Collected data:
-- -- --
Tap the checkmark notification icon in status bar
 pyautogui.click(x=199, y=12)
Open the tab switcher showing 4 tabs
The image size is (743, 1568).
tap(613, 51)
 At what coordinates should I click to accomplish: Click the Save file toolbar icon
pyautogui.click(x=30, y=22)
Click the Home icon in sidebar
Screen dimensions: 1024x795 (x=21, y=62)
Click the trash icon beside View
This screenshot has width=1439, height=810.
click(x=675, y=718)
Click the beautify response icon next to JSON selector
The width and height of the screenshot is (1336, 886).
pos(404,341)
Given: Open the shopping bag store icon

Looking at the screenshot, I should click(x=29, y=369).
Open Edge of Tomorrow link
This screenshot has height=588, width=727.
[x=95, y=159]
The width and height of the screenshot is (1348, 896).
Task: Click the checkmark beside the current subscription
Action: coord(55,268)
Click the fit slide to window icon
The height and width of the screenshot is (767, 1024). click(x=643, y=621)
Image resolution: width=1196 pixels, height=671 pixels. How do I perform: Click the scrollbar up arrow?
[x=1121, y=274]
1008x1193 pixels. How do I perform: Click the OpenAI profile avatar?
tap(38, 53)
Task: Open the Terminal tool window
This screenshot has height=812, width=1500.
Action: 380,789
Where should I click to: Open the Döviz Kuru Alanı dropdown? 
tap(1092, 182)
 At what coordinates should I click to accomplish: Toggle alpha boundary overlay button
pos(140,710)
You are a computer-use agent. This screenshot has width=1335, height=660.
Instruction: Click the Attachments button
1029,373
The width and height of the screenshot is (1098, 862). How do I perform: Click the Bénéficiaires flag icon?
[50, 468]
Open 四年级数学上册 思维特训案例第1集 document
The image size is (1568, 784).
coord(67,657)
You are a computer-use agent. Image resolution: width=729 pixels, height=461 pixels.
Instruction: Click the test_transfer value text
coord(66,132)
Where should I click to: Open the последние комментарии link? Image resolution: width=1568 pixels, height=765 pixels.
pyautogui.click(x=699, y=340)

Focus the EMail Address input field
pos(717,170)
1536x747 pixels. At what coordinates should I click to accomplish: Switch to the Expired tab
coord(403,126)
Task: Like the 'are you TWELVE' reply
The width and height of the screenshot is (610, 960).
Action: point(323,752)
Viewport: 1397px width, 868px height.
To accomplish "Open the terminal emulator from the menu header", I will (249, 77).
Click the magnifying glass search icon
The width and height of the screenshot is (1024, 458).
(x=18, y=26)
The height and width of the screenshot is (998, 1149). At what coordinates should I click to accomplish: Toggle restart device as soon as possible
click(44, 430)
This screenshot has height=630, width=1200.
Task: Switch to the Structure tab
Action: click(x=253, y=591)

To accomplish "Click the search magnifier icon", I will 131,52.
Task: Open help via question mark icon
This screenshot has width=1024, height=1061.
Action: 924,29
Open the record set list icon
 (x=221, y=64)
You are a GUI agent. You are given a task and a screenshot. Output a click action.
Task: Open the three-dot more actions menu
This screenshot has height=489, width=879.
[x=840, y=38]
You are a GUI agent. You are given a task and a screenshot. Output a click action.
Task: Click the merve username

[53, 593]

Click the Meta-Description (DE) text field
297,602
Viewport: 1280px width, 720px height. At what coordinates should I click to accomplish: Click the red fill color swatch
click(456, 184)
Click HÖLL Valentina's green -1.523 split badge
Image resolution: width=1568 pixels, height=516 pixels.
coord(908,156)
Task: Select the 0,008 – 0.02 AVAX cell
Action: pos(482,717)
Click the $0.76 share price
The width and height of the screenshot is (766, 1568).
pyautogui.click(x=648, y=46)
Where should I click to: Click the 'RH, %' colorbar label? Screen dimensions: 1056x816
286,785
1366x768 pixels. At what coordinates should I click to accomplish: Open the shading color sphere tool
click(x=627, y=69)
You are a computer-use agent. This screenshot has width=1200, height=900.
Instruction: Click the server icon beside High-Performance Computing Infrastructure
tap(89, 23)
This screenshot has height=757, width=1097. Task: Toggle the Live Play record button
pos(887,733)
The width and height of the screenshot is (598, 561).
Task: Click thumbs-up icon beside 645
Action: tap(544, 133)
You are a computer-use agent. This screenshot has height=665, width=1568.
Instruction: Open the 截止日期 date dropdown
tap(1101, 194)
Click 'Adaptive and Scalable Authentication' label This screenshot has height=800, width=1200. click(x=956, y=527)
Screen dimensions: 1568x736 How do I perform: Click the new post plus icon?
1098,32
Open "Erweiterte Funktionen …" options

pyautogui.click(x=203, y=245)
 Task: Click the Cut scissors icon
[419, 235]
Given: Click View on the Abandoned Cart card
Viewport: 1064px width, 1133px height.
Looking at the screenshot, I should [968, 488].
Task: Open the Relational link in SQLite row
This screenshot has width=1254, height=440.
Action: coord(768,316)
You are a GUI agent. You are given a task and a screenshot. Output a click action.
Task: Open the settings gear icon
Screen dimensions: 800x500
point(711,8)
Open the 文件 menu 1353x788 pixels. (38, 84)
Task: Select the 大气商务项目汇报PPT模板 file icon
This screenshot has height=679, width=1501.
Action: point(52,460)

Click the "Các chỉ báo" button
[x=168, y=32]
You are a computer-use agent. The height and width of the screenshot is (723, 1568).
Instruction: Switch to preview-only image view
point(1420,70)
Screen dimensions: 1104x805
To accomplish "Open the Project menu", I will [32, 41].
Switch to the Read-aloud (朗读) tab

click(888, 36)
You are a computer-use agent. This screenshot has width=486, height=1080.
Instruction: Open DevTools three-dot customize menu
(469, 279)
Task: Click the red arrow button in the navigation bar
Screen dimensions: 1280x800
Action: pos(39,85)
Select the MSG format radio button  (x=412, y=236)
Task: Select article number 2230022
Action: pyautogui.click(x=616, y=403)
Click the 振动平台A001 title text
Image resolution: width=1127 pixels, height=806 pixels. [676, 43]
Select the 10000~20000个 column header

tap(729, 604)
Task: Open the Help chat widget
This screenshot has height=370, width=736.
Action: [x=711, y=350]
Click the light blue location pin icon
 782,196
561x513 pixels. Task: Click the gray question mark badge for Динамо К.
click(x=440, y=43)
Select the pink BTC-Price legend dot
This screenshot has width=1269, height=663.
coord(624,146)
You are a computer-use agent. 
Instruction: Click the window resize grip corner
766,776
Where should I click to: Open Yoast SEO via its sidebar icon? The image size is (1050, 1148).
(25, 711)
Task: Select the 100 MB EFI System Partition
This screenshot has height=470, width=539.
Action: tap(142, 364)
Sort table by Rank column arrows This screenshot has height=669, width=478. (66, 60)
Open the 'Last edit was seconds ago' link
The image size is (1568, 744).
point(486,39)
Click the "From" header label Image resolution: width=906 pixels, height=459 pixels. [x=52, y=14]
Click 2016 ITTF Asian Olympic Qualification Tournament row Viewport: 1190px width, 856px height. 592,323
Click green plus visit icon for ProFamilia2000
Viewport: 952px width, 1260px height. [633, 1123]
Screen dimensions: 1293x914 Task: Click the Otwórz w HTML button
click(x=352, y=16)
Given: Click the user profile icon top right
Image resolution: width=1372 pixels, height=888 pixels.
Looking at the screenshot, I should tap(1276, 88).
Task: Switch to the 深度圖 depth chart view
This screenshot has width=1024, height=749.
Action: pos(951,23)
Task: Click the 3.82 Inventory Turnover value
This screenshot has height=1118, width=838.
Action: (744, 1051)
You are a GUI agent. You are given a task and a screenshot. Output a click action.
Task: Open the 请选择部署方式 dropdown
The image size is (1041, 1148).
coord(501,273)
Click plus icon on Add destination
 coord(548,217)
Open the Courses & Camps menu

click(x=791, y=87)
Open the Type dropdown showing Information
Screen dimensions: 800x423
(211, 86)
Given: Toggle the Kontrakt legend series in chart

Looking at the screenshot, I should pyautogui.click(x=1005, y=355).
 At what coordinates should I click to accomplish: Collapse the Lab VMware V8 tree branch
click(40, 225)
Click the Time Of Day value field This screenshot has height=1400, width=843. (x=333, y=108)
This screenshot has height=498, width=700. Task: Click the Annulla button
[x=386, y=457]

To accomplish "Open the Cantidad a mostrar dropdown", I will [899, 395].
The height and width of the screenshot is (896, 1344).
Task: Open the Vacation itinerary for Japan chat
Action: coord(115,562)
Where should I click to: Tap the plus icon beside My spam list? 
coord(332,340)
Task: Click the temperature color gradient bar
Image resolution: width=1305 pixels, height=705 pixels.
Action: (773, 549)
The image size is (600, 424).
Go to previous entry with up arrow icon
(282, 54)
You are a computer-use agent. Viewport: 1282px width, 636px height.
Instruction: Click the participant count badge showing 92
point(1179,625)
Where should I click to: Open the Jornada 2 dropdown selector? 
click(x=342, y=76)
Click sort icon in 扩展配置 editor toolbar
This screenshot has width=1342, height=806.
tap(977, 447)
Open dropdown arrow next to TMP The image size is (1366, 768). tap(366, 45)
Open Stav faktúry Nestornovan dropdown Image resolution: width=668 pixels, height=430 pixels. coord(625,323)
-- -- --
Copy every line where the word "next" is present in the entries above.

Click the beautify response icon next to JSON selector
Open dropdown arrow next to TMP The image size is (1366, 768). tap(366, 45)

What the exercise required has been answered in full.